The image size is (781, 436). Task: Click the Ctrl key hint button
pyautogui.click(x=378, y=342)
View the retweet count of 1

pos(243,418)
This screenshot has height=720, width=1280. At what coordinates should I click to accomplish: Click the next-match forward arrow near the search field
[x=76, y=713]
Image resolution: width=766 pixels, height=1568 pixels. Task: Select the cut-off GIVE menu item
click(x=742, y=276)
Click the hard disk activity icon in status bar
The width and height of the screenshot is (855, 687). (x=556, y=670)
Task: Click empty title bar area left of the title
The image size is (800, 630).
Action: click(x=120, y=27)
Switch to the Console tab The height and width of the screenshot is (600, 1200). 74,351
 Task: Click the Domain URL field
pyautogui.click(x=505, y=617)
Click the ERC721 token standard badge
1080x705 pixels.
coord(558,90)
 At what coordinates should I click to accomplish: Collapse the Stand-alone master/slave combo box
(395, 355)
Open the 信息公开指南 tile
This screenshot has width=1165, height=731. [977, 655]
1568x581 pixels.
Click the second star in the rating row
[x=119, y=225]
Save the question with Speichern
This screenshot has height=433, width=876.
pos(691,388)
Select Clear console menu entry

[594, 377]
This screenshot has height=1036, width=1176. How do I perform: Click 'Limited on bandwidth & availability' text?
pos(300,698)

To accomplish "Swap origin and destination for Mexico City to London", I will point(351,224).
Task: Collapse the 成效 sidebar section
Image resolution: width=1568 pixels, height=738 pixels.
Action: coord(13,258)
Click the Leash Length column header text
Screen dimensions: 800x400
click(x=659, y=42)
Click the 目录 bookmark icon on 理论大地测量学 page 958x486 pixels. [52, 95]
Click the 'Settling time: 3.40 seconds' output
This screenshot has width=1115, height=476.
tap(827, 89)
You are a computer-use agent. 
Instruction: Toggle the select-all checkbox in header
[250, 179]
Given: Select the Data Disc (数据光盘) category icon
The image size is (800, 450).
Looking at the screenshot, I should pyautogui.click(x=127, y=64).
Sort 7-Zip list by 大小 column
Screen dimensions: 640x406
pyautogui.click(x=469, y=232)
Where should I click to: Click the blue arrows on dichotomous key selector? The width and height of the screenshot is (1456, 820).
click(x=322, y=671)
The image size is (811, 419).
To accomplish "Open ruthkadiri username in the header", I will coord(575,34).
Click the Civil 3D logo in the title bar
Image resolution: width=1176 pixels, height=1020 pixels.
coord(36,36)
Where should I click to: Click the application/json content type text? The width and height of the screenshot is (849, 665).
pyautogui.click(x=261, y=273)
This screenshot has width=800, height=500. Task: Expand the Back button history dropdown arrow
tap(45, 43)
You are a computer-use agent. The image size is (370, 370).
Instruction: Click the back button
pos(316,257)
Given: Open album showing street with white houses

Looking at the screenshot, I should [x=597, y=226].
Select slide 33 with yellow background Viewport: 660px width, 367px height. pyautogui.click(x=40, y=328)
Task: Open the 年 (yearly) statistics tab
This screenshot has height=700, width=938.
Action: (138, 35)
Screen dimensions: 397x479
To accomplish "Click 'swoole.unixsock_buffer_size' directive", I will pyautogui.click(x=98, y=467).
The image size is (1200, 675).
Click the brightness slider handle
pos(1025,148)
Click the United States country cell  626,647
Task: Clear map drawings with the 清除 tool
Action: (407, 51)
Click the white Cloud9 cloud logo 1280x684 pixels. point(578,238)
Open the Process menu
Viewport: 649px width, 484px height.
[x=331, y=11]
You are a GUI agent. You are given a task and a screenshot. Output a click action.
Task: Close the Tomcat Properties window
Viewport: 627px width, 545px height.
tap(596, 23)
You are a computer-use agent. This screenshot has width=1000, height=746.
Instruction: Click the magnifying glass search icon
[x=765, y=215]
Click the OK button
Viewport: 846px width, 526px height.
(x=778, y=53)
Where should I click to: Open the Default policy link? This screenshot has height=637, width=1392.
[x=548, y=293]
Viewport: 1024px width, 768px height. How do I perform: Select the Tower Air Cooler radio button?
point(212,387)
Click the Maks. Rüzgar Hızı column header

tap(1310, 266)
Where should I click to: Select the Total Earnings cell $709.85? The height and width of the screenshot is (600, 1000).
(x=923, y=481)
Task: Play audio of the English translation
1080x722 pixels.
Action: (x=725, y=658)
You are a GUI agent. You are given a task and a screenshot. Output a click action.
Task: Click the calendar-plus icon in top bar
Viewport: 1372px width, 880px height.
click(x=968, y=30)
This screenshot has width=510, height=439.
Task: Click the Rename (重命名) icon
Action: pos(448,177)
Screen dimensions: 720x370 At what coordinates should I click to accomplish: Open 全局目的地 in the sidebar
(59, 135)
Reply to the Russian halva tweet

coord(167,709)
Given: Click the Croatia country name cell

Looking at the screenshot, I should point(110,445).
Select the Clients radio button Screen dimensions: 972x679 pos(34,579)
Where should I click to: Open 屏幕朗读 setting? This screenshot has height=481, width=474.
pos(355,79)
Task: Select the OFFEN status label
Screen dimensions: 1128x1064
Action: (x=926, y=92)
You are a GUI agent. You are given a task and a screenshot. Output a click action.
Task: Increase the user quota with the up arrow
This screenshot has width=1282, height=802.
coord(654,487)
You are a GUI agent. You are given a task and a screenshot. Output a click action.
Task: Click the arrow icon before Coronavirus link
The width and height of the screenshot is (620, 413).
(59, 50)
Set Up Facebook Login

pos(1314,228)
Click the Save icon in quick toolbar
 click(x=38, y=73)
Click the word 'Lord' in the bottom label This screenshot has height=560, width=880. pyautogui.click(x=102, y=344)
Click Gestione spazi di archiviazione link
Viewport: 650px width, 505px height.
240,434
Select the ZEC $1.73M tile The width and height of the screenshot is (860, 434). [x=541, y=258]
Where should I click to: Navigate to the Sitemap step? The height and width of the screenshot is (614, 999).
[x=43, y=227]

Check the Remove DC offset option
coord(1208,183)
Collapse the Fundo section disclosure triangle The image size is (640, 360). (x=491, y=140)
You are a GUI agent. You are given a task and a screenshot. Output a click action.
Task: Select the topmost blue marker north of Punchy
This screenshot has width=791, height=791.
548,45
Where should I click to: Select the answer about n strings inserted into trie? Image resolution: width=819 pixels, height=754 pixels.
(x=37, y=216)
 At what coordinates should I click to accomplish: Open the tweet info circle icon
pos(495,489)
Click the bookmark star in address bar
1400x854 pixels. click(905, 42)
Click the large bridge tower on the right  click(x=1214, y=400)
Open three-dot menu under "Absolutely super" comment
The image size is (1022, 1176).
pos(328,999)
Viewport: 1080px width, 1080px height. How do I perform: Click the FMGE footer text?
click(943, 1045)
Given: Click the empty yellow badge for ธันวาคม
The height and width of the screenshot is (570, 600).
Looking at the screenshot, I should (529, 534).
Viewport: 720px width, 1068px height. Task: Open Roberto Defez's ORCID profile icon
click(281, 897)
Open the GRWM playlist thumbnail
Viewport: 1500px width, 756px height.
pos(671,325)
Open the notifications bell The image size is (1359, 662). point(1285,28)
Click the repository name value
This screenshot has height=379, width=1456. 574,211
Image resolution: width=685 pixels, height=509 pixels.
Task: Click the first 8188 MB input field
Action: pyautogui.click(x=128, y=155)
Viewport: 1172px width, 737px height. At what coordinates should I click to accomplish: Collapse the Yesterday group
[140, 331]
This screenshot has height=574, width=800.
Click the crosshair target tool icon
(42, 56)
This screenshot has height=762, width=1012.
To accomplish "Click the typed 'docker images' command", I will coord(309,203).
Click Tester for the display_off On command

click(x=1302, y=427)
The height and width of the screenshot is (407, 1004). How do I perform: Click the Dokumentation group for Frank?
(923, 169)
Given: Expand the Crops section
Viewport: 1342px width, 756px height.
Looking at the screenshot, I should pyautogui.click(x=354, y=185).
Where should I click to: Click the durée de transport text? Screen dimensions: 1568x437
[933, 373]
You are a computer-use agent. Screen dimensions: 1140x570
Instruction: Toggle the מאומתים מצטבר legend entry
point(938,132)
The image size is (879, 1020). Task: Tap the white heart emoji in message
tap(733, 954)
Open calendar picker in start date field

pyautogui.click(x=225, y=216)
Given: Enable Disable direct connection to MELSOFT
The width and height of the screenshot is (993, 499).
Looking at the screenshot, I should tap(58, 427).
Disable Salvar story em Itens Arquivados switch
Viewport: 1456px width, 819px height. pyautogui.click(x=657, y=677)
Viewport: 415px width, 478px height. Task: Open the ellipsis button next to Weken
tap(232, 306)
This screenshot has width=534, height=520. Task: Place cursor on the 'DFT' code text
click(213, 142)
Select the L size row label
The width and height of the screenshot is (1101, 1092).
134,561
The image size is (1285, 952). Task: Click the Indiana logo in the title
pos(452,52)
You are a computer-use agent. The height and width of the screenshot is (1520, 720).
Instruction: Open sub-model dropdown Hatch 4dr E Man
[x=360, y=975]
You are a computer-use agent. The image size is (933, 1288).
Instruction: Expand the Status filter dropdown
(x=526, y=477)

__The task__. The lines holding the string "section" are what is needed from the material above.

__Output below__.
Task: Collapse the 成效 sidebar section
Collapse the Fundo section disclosure triangle The image size is (640, 360). (x=491, y=140)
Given: Expand the Crops section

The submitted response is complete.